■ **STUDY TEXT**:
────────

Tuesday, May 30, 2006

Oil & Poverty

In 1995, two Harvard development economists, Jefferey Sachs and Andrew Warner, produced a paper that suggested that the more dependent on the export of natural resources a country was, the worse its economy would perform. They called the phenomenon, the Resource Curse. Further research indicated that the problem appeared particularly acute for countries primarily dependent on oil exports.


Platform reports:
PLATFORM's work in this area has focused on the UK's Department for International Development (DFID) and its support for oil projects in developing countries. In 2005, PLATFORM Research produced Pumping Poverty, a report that detailed DFID's role in these projects and questioned the benefit that this support has brought to the poor in those countries. The assistance that DFID has given to these projects appears to benefit the UK's biggest oil corporations rather than the poor.

The impacts of the Oil Curse occur at the local, national, regional and global level. At all these levels it is the poor that bear the heaviest burden. These impacts include:

At a local level, oil production damages people’s livelihoods and health – through direct pollution, by threatening food production and water supplies, and through the spread of disease.

────────

■ **DATA SHOWN**:

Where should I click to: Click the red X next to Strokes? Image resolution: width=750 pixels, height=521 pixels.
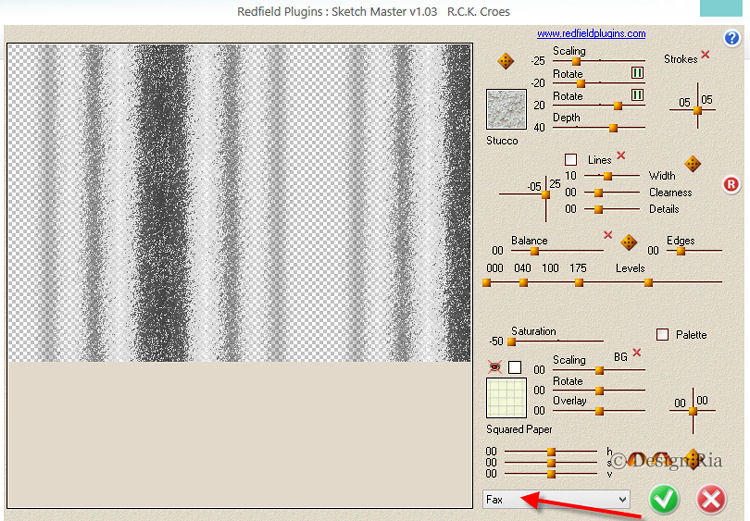tap(706, 55)
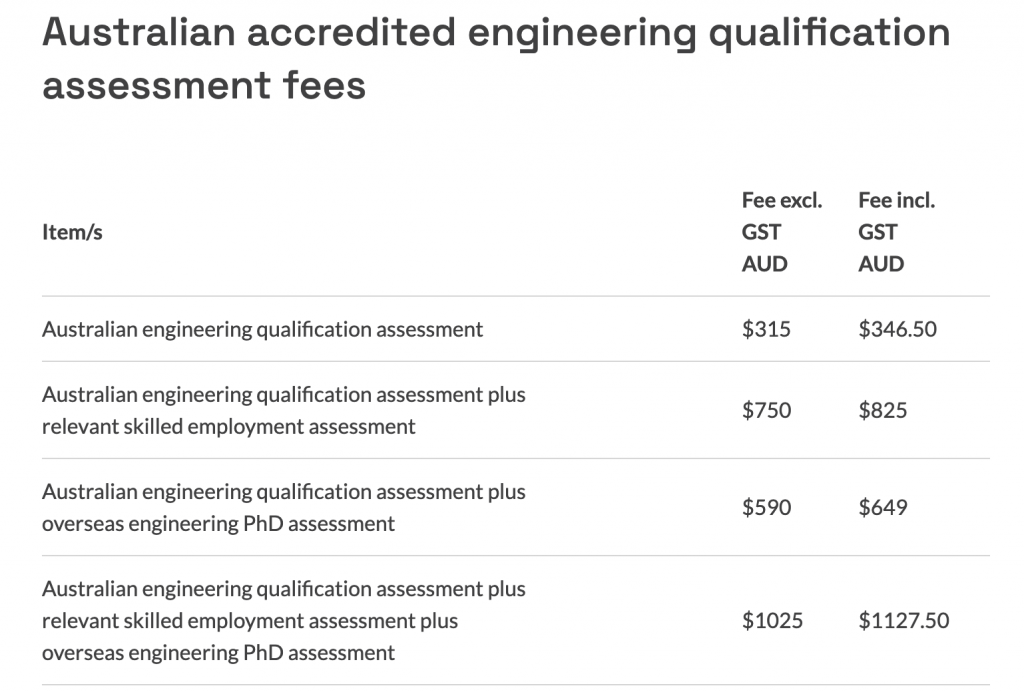Click the word 'fees' in the heading

pos(324,86)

────────

■ **WHAT IS EXPECTED**:
Continue the text on oil and poverty, starting after its final sentence on local-level impacts.

■ **EXERCISE ANSWER**:
At a national level, there is a growing consensus among economists that the disruptive economic effects of oil investment act to drastically reduce growth and undermine the non-oil economy, as well as often leading to declining governance structures and a weakening of democracy.

At a regional level, oil is frequently associated with greater militarization and conflict –through disputes over the control and ownership of resources, through the use of revenues to purchase arms, and through the targeting of oil infrastructure by terrorists and other armed groups.

At a global level, fossil fuels are the primary cause of climate change, which threatens catastrophic damages including massive sea-level rise, rising incidences of flood, drought and other extreme events, major water and food supply reductions, and the spread of disease.

These impacts undermine the poverty alleviation goals of development aid.

Following the release of Pumping Poverty, our partners in Plan B launched a campaign to end UK development aid for oil.